**Work instructions:**
Return all the entries. Match them word for word.

**Records provided:**
┌──

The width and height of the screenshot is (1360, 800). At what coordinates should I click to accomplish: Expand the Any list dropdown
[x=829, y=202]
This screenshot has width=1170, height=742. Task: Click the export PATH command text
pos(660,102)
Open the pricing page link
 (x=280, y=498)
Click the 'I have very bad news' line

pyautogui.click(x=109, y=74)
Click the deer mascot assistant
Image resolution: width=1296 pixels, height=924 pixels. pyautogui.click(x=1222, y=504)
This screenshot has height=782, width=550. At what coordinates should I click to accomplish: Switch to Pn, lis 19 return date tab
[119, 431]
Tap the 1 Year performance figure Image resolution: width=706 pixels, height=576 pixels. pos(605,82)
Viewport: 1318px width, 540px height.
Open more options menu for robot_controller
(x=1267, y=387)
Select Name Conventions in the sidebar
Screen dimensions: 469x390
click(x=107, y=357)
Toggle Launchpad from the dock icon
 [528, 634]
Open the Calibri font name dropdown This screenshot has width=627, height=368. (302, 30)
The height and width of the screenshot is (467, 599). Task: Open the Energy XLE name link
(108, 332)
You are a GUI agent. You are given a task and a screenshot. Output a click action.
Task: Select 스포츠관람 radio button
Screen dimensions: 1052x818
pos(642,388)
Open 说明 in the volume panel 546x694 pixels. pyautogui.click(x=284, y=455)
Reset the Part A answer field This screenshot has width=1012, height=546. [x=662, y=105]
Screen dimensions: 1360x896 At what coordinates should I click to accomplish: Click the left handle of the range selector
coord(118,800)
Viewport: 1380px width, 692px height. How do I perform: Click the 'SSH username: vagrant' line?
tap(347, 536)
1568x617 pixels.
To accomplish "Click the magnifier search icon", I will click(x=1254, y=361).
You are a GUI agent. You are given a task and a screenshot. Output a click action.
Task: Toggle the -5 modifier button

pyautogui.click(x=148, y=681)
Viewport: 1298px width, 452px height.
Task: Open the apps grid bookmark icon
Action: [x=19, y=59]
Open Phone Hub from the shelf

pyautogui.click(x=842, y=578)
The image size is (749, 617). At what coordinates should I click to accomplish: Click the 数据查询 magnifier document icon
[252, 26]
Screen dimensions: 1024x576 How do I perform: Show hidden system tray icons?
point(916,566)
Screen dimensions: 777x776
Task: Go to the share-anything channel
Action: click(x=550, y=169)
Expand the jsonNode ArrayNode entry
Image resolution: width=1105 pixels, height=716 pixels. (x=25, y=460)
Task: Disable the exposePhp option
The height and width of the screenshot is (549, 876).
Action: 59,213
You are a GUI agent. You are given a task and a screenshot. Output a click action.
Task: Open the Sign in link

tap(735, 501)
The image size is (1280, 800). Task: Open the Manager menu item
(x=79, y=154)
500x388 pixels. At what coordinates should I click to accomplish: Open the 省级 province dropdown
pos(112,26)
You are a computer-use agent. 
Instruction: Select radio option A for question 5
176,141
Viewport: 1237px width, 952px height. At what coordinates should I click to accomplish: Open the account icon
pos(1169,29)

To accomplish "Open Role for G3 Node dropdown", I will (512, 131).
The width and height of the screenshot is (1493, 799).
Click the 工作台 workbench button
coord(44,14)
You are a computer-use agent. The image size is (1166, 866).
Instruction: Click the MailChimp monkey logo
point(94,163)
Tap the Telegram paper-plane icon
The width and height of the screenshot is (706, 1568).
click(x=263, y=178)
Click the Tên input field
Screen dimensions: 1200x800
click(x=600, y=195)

└──

**Reply to the exercise:**
The width and height of the screenshot is (1360, 800). At what coordinates should I click to accomplish: Expand the Any list dropdown
[x=829, y=202]
This screenshot has width=1170, height=742. Task: Click the export PATH command text
pos(660,102)
Open the pricing page link
 (x=280, y=498)
Click the 'I have very bad news' line

pyautogui.click(x=109, y=74)
Click the deer mascot assistant
Image resolution: width=1296 pixels, height=924 pixels. pyautogui.click(x=1222, y=504)
This screenshot has height=782, width=550. At what coordinates should I click to accomplish: Switch to Pn, lis 19 return date tab
[119, 431]
Tap the 1 Year performance figure Image resolution: width=706 pixels, height=576 pixels. pos(605,82)
Viewport: 1318px width, 540px height.
Open more options menu for robot_controller
(x=1267, y=387)
Select Name Conventions in the sidebar
Screen dimensions: 469x390
click(x=107, y=357)
Toggle Launchpad from the dock icon
 [528, 634]
Open the Calibri font name dropdown This screenshot has width=627, height=368. (302, 30)
The height and width of the screenshot is (467, 599). Task: Open the Energy XLE name link
(108, 332)
You are a GUI agent. You are given a task and a screenshot. Output a click action.
Task: Select 스포츠관람 radio button
Screen dimensions: 1052x818
pos(642,388)
Open 说明 in the volume panel 546x694 pixels. pyautogui.click(x=284, y=455)
Reset the Part A answer field This screenshot has width=1012, height=546. [x=662, y=105]
Screen dimensions: 1360x896 At what coordinates should I click to accomplish: Click the left handle of the range selector
coord(118,800)
Viewport: 1380px width, 692px height. How do I perform: Click the 'SSH username: vagrant' line?
tap(347, 536)
1568x617 pixels.
To accomplish "Click the magnifier search icon", I will click(x=1254, y=361).
You are a GUI agent. You are given a task and a screenshot. Output a click action.
Task: Toggle the -5 modifier button

pyautogui.click(x=148, y=681)
Viewport: 1298px width, 452px height.
Task: Open the apps grid bookmark icon
Action: [x=19, y=59]
Open Phone Hub from the shelf

pyautogui.click(x=842, y=578)
The image size is (749, 617). At what coordinates should I click to accomplish: Click the 数据查询 magnifier document icon
[252, 26]
Screen dimensions: 1024x576 How do I perform: Show hidden system tray icons?
point(916,566)
Screen dimensions: 777x776
Task: Go to the share-anything channel
Action: click(x=550, y=169)
Expand the jsonNode ArrayNode entry
Image resolution: width=1105 pixels, height=716 pixels. (x=25, y=460)
Task: Disable the exposePhp option
The height and width of the screenshot is (549, 876).
Action: 59,213
You are a GUI agent. You are given a task and a screenshot. Output a click action.
Task: Open the Sign in link

tap(735, 501)
The image size is (1280, 800). Task: Open the Manager menu item
(x=79, y=154)
500x388 pixels. At what coordinates should I click to accomplish: Open the 省级 province dropdown
pos(112,26)
You are a computer-use agent. 
Instruction: Select radio option A for question 5
176,141
Viewport: 1237px width, 952px height. At what coordinates should I click to accomplish: Open the account icon
pos(1169,29)

To accomplish "Open Role for G3 Node dropdown", I will (512, 131).
The width and height of the screenshot is (1493, 799).
Click the 工作台 workbench button
coord(44,14)
You are a computer-use agent. The image size is (1166, 866).
Instruction: Click the MailChimp monkey logo
point(94,163)
Tap the Telegram paper-plane icon
The width and height of the screenshot is (706, 1568).
click(x=263, y=178)
Click the Tên input field
Screen dimensions: 1200x800
click(x=600, y=195)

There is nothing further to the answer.